- Box art
- Developer: Mattel Electronics
- Publisher: Mattel Electronics
- Platform: Intellivision
- Release: July 23, 1982
- Genre: Action
- Mode: Single-player

= B-17 Bomber (video game) =

1982 video game

B-17 Bomber is a single-player video game released by Mattel for their Intellivision console in 1982. The game was bundled with the Intellivoice voice synthesis module.

==Gameplay==
In B-17 Bomber, the player controls a simulated bomber aircraft. The objective of the game is to complete missions by dropping bombs on targets in German-occupied Europe, including anti-aircraft guns, airports, factories, and naval vessels.

The game plays like a rudimentary flight simulator, which models altitude, air speed, tilt and pitch, fuel consumption, and the effects of taking damage. Enemy planes occasionally attack the aircraft from one of four directions (12, 3, 6 or 9 o'clock) and can be shot down to score points and prevent damage to the B-17. The aircraft can also come under fire from flak guns on the ground, which can be taken out with a bomb. The mission ends when the aircraft either returns to England (it automatically lands on reaching the coast) or is destroyed. If the aircraft lands successfully in England, the mission score is shown, and a new mission is generated. Gameplay continues indefinitely until the aircraft is destroyed, or the player turns off the console.

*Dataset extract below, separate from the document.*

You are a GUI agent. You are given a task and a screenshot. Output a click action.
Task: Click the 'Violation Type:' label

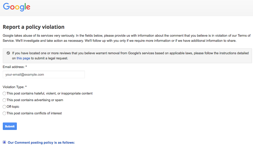(x=15, y=87)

When an enemy plane attacks, the Intellivoice module announces the direction of the attack, prompting the player to turn that direction in order to fire back. While the game is playable without the Intellivoice module, it becomes very difficult since the player is given no other audio cue that an enemy is approaching, and must guess which direction the attack is coming from.

==Reception==
Danny Goodman of Creative Computing Video & Arcade Games said in 1983 that B-17 Bomber was his favorite Intellivoice game, praising the voices and noting that the game and others "made the voice an integral part of game play". B-17 Bomber was well received, gaining a Certificate of Merit in the category of "1984 Best Videogame Audio-Visual Effects (Less than 16K ROM)" at the 5th annual Arkie Awards.